A different approach to transcoding?

Reply #5
The lossy step is quantization not the pysmodel. The later just tells the quantizer how to allocate bits. You can't skip quantization, although a really bad encoder could allocate bits without considering the signal.

In general you can't do this because frequency transforming and quantization is handled differently between codecs, so at a minimum you have to requantize and inverse Fourier transform and then do the new codecs forward transform and that spreads out your quantization error between the new coefficients.

A different approach to transcoding?

Reply #6
Quote from: saratoga on
The lossy step is quantization not the pysmodel. The later just tells the quantizer how to allocate bits.

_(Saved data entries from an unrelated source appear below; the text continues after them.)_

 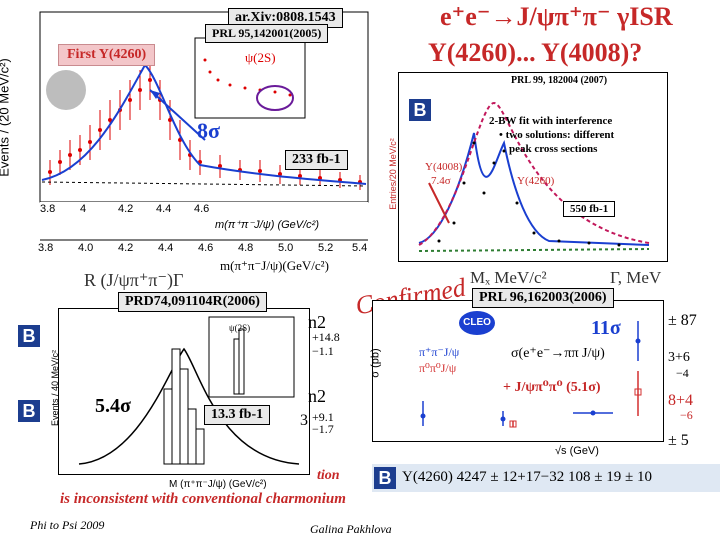 What do you see at coordinates (438, 368) in the screenshot?
I see `cleoc-legend2: π⁰π⁰J/ψ` at bounding box center [438, 368].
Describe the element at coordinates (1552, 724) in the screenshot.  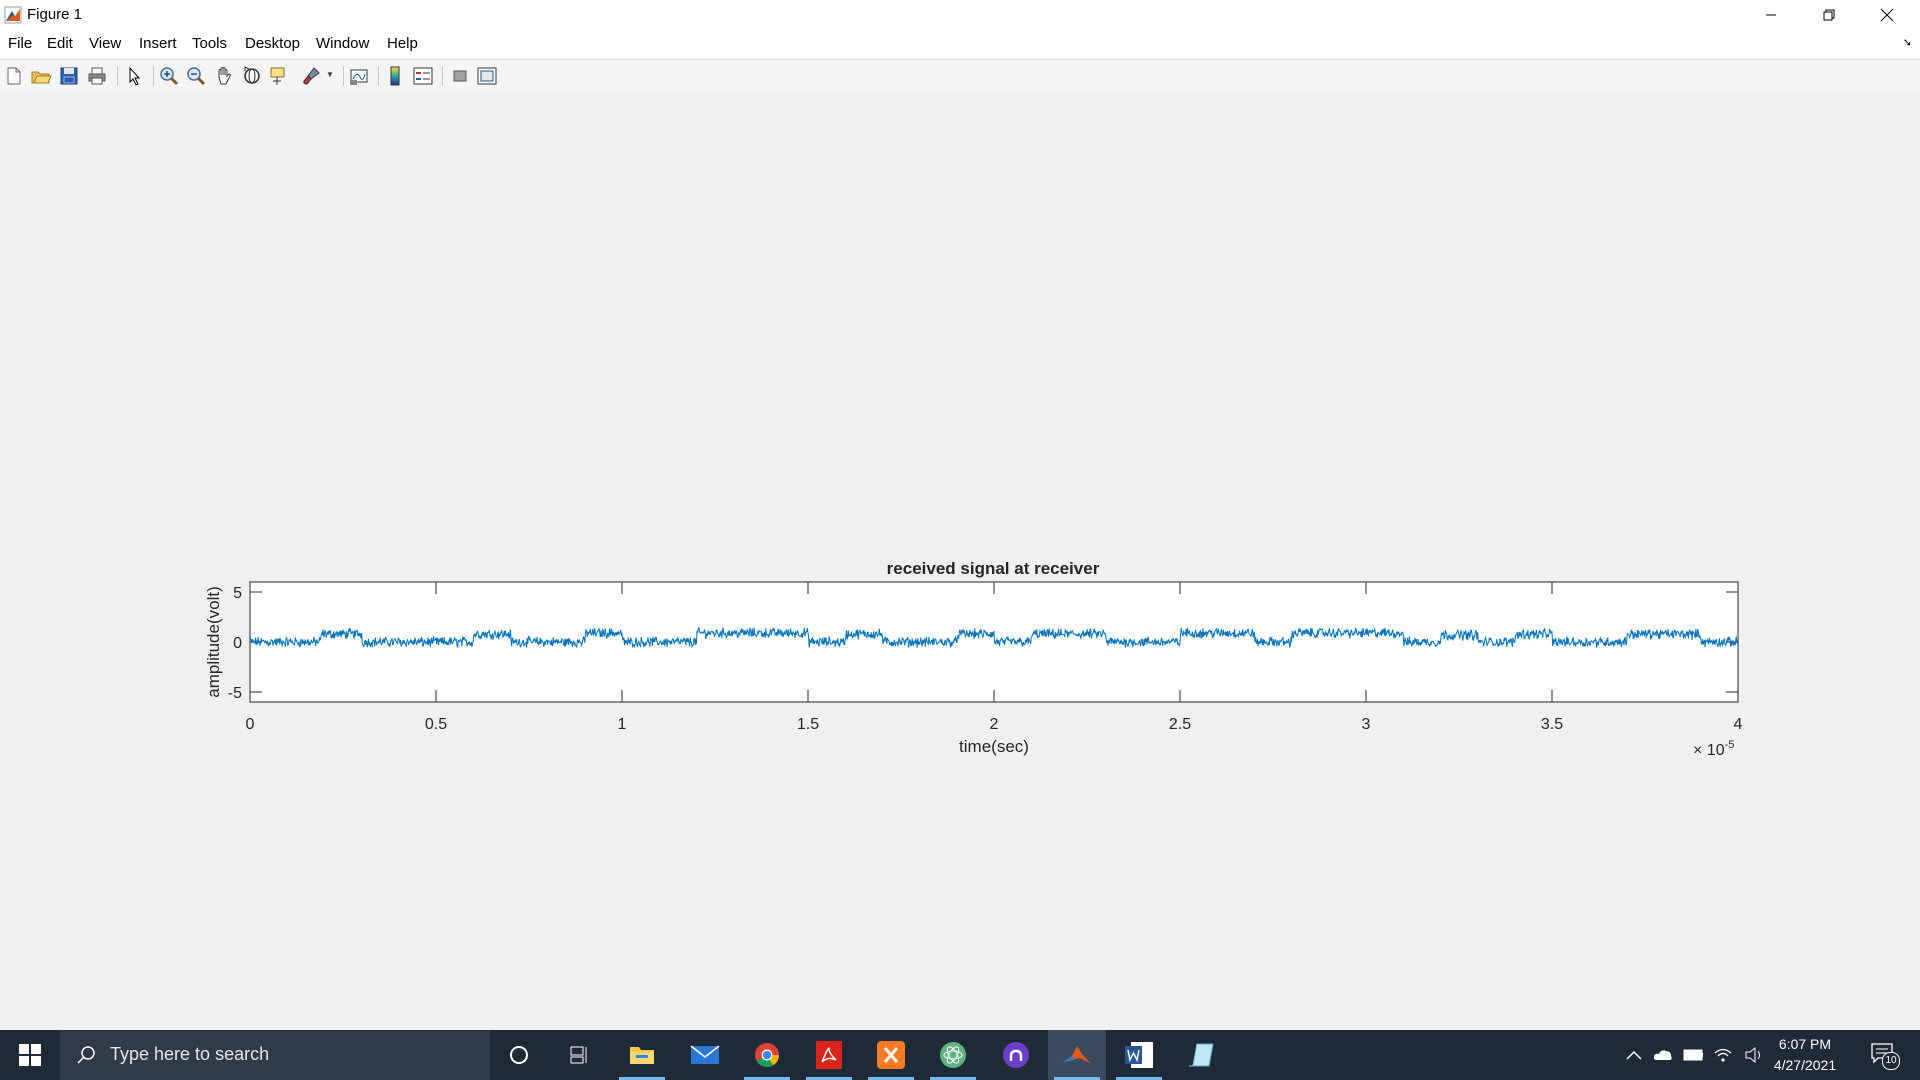
I see `x-tick-label: 3.5` at that location.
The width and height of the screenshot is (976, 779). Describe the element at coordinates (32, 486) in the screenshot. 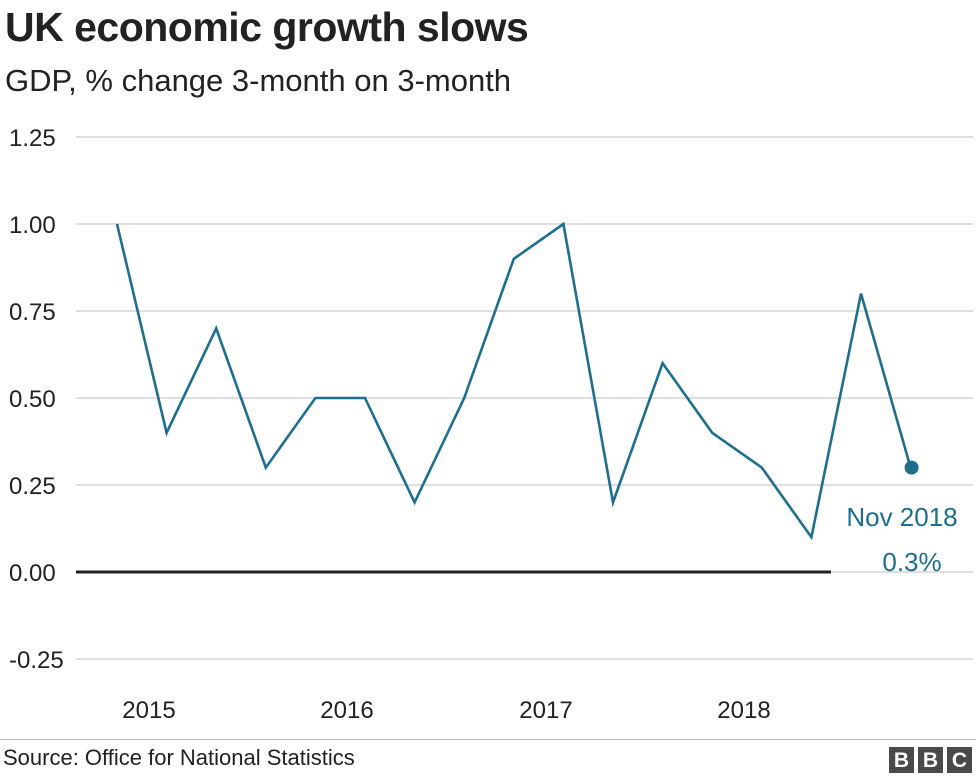

I see `y-tick-label: 0.25` at that location.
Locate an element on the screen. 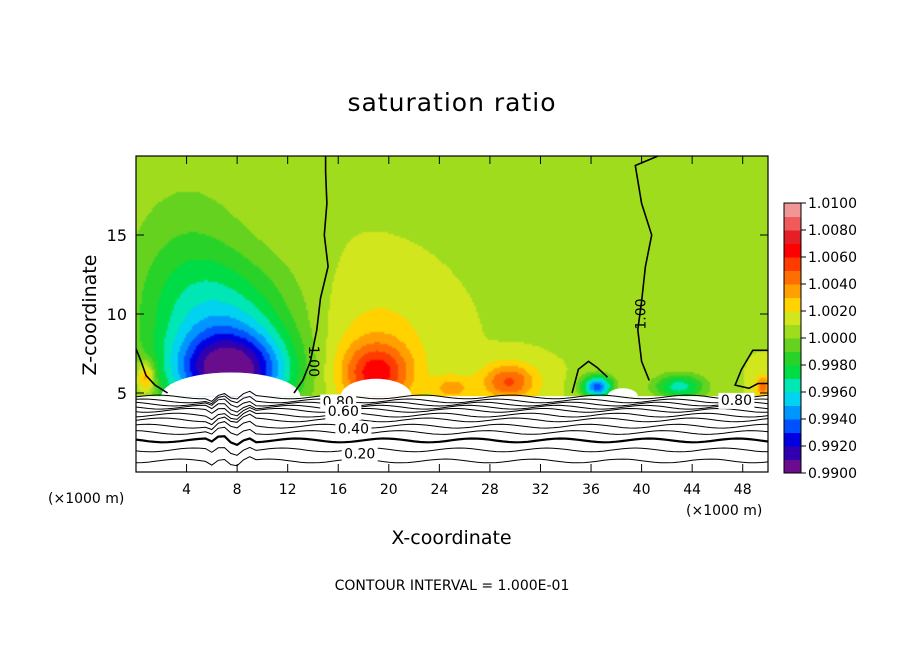 The height and width of the screenshot is (654, 904). colorbar-tick-label: 1.0020 is located at coordinates (832, 312).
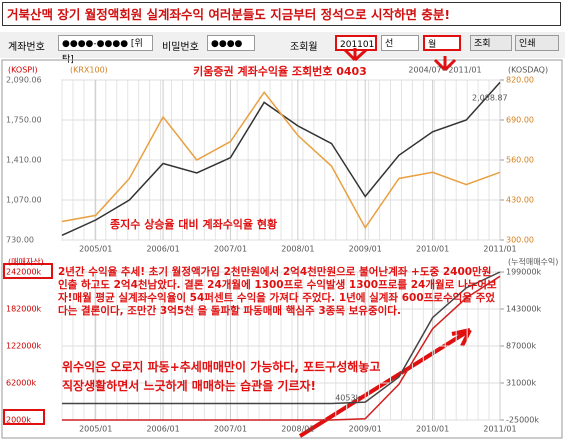  I want to click on y2-tick-label: -25000k, so click(522, 420).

I see. I guess that, in lack of this information, I imagined the psymodel and quantizer were a single step and named the whole by the first part. Good to know, thanks

A different approach to transcoding?

Reply #7
There is at least one published paper on this subject:

Koichi Takagi, Satoshi Miyaji, Shigeyuki Sakazawa, Yasuhiro Takishima. Conversion of MP3 to AAC in the Compressed Domain (in Proceedings of the IEEE 8th Workshop on Multimedia Signal Processing, 2006)

Basically, they used MP3 scalefactor values to control the AAC bit allocation. Of course there is still some added distortion, but the authors claim that the obtained perceptual quality was higher than that of a usual transcode. The target AAC bitrates were quite low though (96 and 64 kbps), and they used the ISO reference encoder. I'd guess that for higher bitrates, and maybe with more advanced encoder, the only potential gain would be the increased transcoding speed.

It's also worth noting that MP3 and AAC-LC are pretty close in terms of data representation concepts. It would be much less straightforward to use this approach for e.g. MP3 to Vorbis transcoding.

@Porcus: you seem to refer to a different problem: encoding the PCM stream that is known to be previously encoded by a similar algorithm, but the encoded source is not available anymore. It is not exactly what OP's question is about.